Unidade Vila Leopoldina

Em fevereiro de 2009, a Cinemateca Brasileira recebe da Secretaria do Patrimônio da União - SPU um imóvel de 8.400 m², sendo 6.356 m² de área construída, que ficara fechado por cerca de uma década, situado à Rua Othão, 290, no bairro da Vila Leopoldina. Trata-se de uma região que concentra empresas ligadas à produção audiovisual e tem potencial para tornar-se um polo de cinema. Pouco tempo depois da cessão do imóvel, a Cinemateca, por meio de recursos do Termo de Parceria MinC-SAC, planeja as primeiras adaptações e reformas necessárias para dotar a edificação das condições técnicas necessárias para abrigar novas funções.

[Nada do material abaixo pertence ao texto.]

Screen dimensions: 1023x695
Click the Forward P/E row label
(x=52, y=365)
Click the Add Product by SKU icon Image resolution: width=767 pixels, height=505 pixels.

Em 2011 tem início o trabalho de implantação das reservas específicas de guarda de acervos, áreas de processamento de acervos fílmicos e documentais, laboratório de impressão fotográfica digital, bem como demais instalações administrativas, de apoio e serviços. Em decorrência da crise vivida pela instituição, a partir de 2013, os trabalhos de revitalização e ocupação efetiva da edificação foram interrompidos.

Jardim

A Cinemateca Brasileira, além de suas salas de cinema e Biblioteca, oferece a seus visitantes um jardim com bancos e mesas, árvores frutíferas, e conjunto de esculturas, doadas por artistas que contribuíram para revitalização da área do antigo Matadouro.

Funcionamento do jardim da Cinemateca: segunda-feira a quarta-feira das 08h às 18h, e quinta-feira a domingo, das 08h às 21h.